Several vendors told me they were initially optimistic that Reliance would repay their dues. They said that payments had started reducing in 2012, but till 2015, the founder-promoters of Pipavav, Nikhil Gandhi and Bhavesh Gandhi, had continued to pay them a percentage of their dues. After the Reliance takeover, payments to vendors either reduced significantly or stopped completely. Three years later, multiple banks have initiated loan recovery proceedings against Reliance Naval and Engineering Limited, or RNaval, which owns the shipyard, while vendors claim that Reliance owes each of them significant sums of money.

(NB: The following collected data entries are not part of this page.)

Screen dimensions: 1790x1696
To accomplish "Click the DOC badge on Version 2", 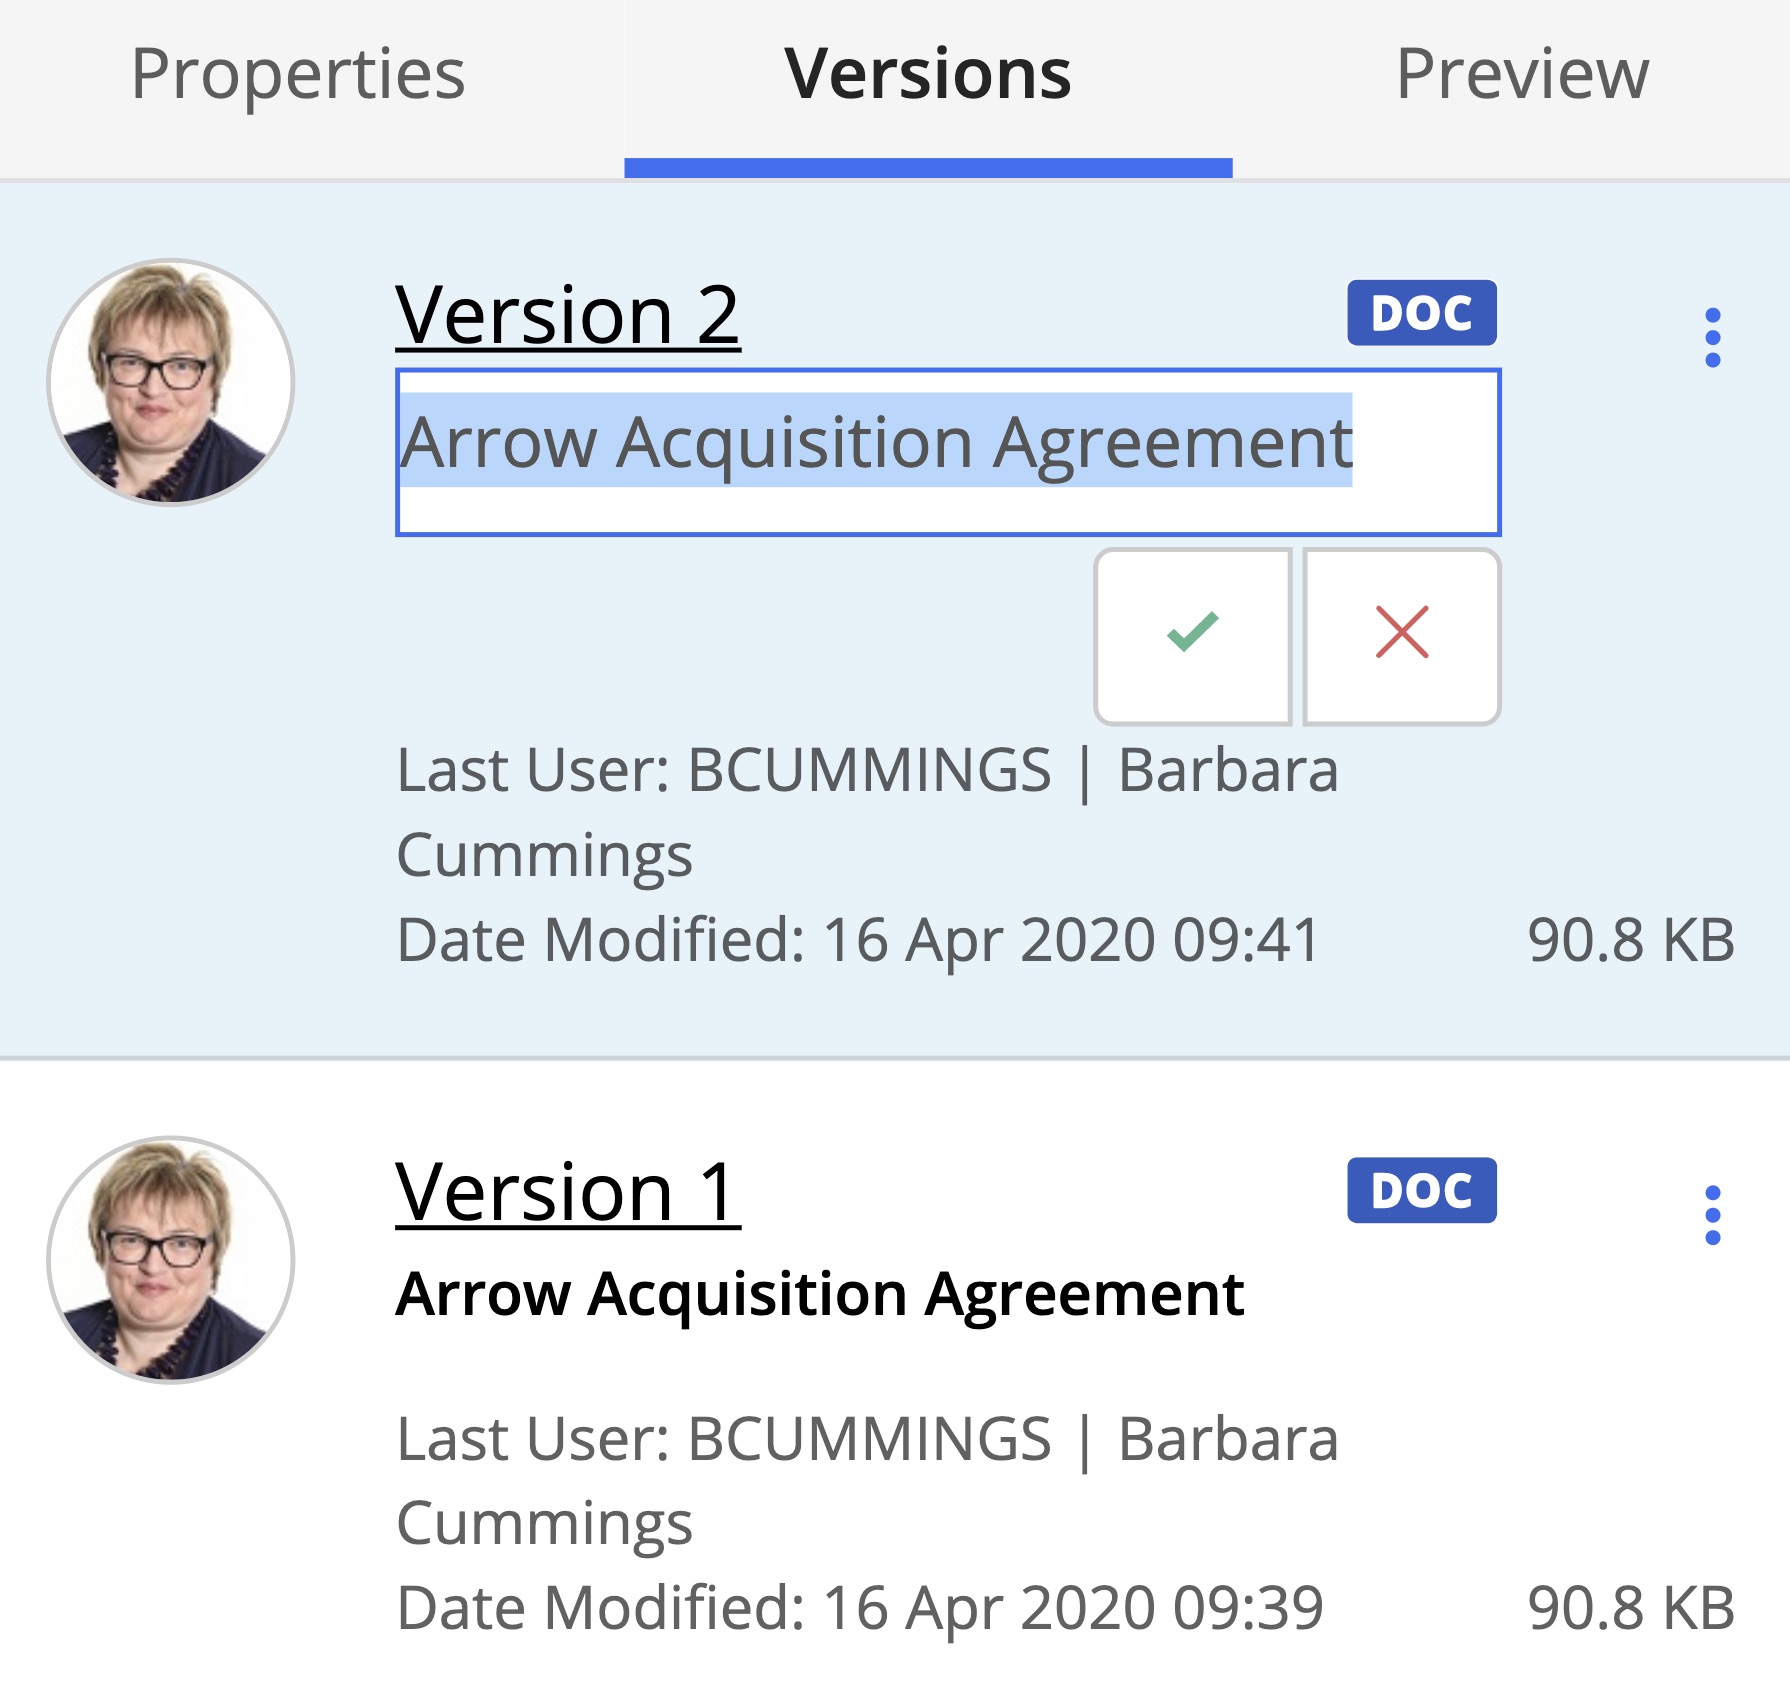I will pos(1421,313).
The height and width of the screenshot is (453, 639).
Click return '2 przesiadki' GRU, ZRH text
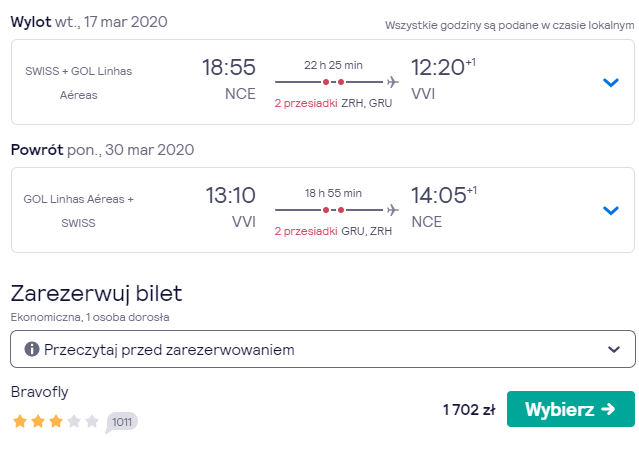333,231
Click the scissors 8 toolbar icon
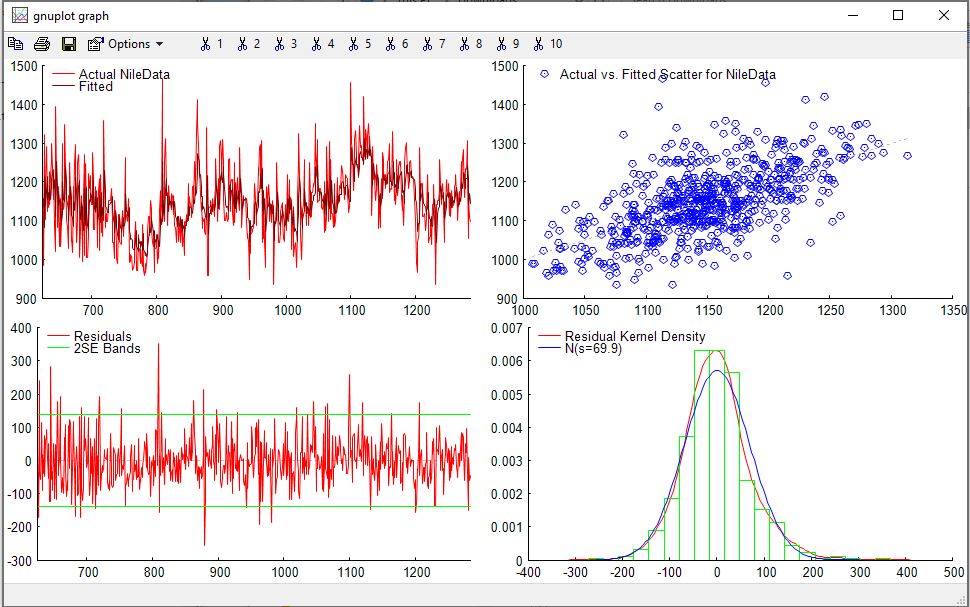The width and height of the screenshot is (970, 607). coord(470,44)
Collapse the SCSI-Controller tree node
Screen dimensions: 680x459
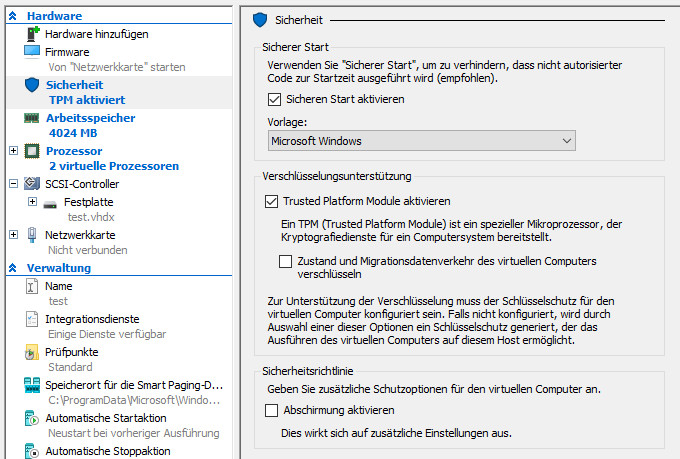pyautogui.click(x=13, y=184)
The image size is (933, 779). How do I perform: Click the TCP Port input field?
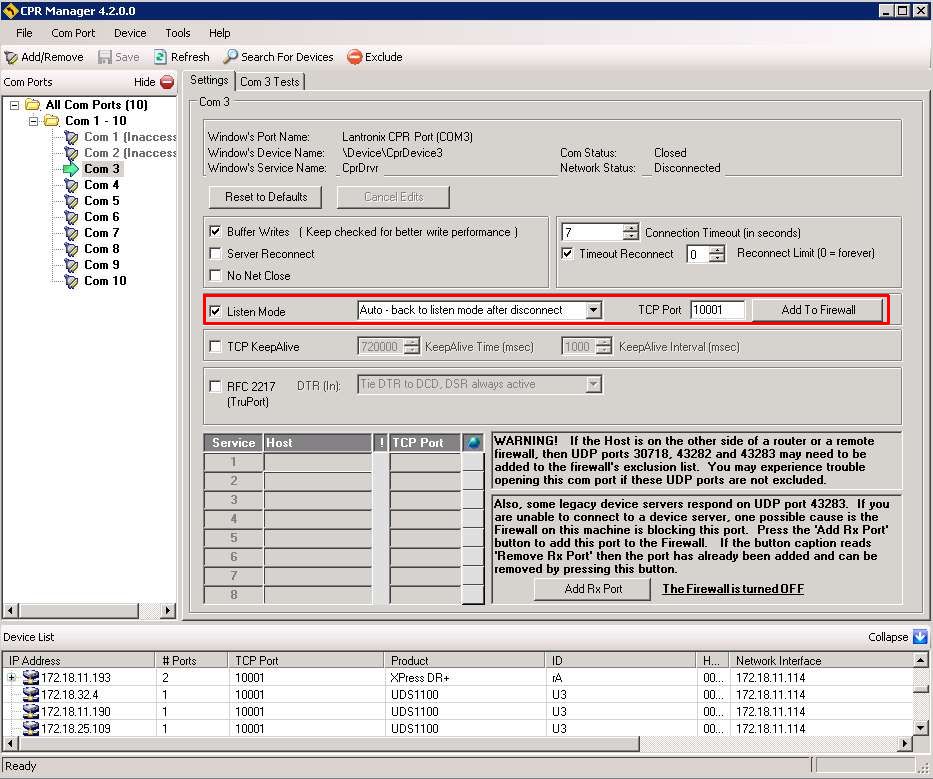click(718, 310)
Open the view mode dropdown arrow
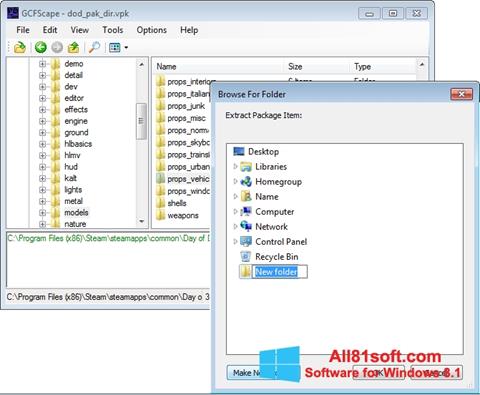The width and height of the screenshot is (480, 395). click(x=126, y=47)
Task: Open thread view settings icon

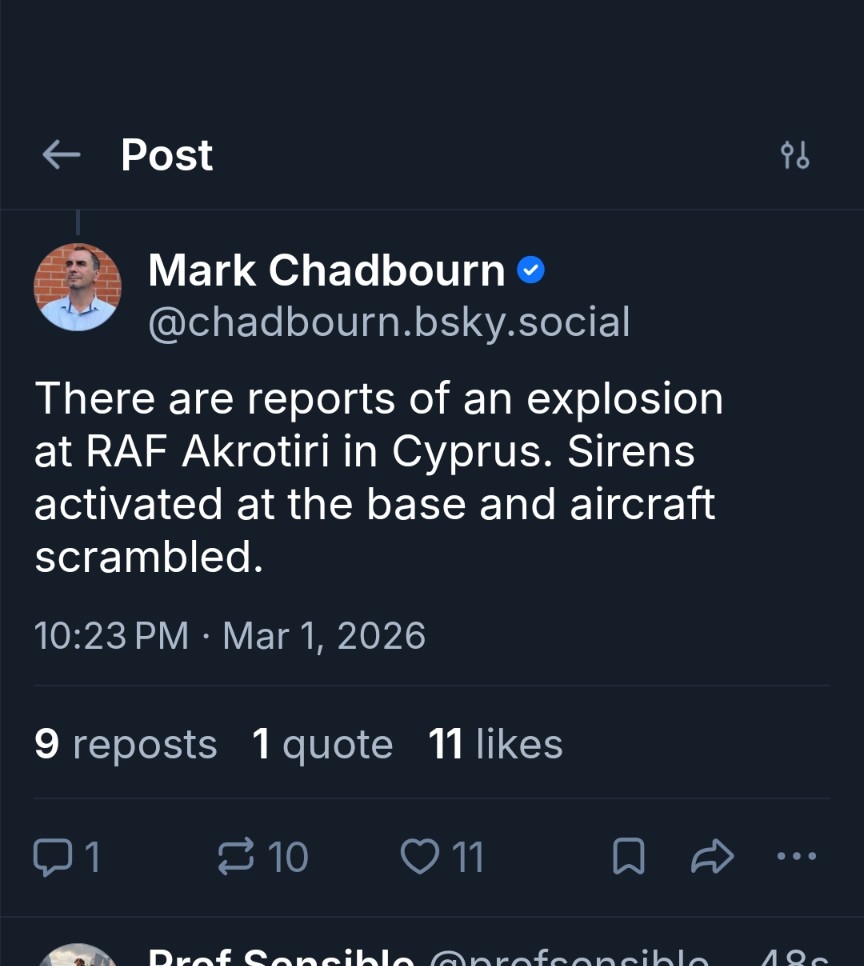Action: [795, 155]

The vendors comprise merchants and contractors—the former supply various materials, such as cable wire and electrical panels, and the latter employ labourers for fabrication work on the shipyard. Shiva Bhai Vagh, who owns the firm Bajrang Construction, said he had been taking on contracts for fabrication work since 2008. Vagh told me that the payments had reduced since 2012, before adding, “Jabse Reliance aaya na, Anil Ambani, tab se toh waat hi lag gaya.” (Since Reliance and Anil Ambani came, we’ve been screwed since then.) According to Der’s list, RNaval owed Vagh’s firm Rs 72 lakh.